And pretty soon the bear started to wake up, and they jumped back. So that's the mind, you know, the grizzly bear. We've got to get it quiet just for a moment so we can see what else there is. Look at the wilderness all around the grizzly bear. Excuse me, so what about not thinking and not me, but here and now? But here and now? Rather than not here and not now. You like that better? I like what I say better. You do? Okay. It's okay with me. Not thinking, not me, not here, not now. Yeah. What about that? Well, where's that? Right here and right now. Yeah. Well. We can talk about that later. I'm going to lose track of what I was saying if I keep going here. Good, thanks. Okay, so.

[13:14]

Not here, not now. Not now. So when we're stumped, you know, being stumped is what happens when you cut down a big tree. What's left is what we call a stump. So this is the same thing with this discursive thinking, this stream of thought, this river of consciousness. When you stop it, we're stumped. What's left? Well, what's left is a kind of poised quality or a potentialized consciousness. It's ready. It's alert. It's not moving. So being stumped is a very good first step in learning how a Buddha thinks. It's a very good first step on the path of peace.

[14:18]

Now for some of us, I would count myself in this crowd, it's kind of scary when thinking stops. I have a mom who talks a lot. And I once asked her if she would be willing to try an experiment while we were driving of not talking. And I got away with it. She said, sure, I can do that. So I thought, oh, well this will be interesting. So I said, okay mom, I'm going to time you and for five minutes you're not going to talk. So about two minutes later she said, so has it been five minutes? And I said, no, not yet. So we waited a little longer and maybe another minute. So then I said, so what happens to you when it's quiet? And she said, I get scared. I think something's wrong. Which really helped me.

Entries on target coordinates:
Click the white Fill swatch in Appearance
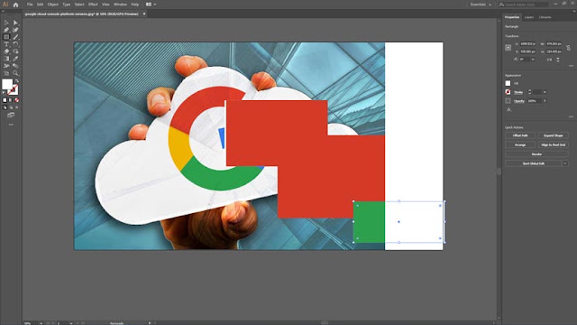Viewport: 577px width, 325px height. [x=508, y=83]
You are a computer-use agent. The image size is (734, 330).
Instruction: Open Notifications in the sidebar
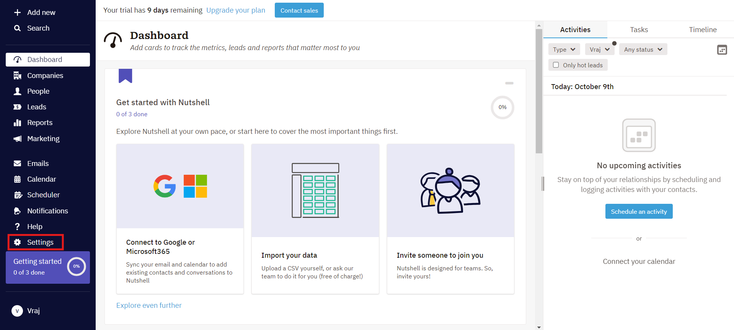click(48, 211)

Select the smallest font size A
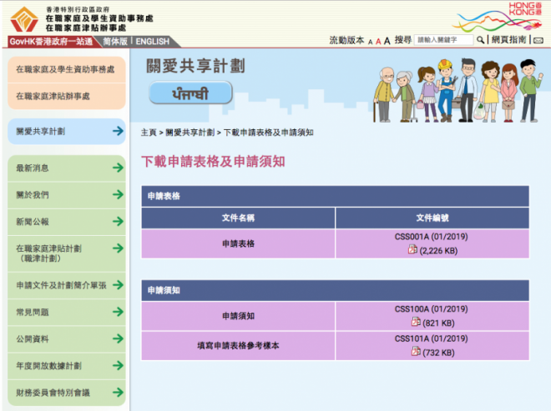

Aim —
Return the entire transcript above about stopping the stream of thought, word for word.

Final result —
And pretty soon the bear started to wake up, and they jumped back. So that's the mind, you know, the grizzly bear. We've got to get it quiet just for a moment so we can see what else there is. Look at the wilderness all around the grizzly bear. Excuse me, so what about not thinking and not me, but here and now? But here and now? Rather than not here and not now. You like that better? I like what I say better. You do? Okay. It's okay with me. Not thinking, not me, not here, not now. Yeah. What about that? Well, where's that? Right here and right now. Yeah. Well. We can talk about that later. I'm going to lose track of what I was saying if I keep going here. Good, thanks. Okay, so.

[13:14]

Not here, not now. Not now. So when we're stumped, you know, being stumped is what happens when you cut down a big tree. What's left is what we call a stump. So this is the same thing with this discursive thinking, this stream of thought, this river of consciousness. When you stop it, we're stumped. What's left? Well, what's left is a kind of poised quality or a potentialized consciousness. It's ready. It's alert. It's not moving. So being stumped is a very good first step in learning how a Buddha thinks. It's a very good first step on the path of peace.

[14:18]

Now for some of us, I would count myself in this crowd, it's kind of scary when thinking stops. I have a mom who talks a lot. And I once asked her if she would be willing to try an experiment while we were driving of not talking. And I got away with it. She said, sure, I can do that. So I thought, oh, well this will be interesting. So I said, okay mom, I'm going to time you and for five minutes you're not going to talk. So about two minutes later she said, so has it been five minutes? And I said, no, not yet. So we waited a little longer and maybe another minute. So then I said, so what happens to you when it's quiet? And she said, I get scared. I think something's wrong. Which really helped me.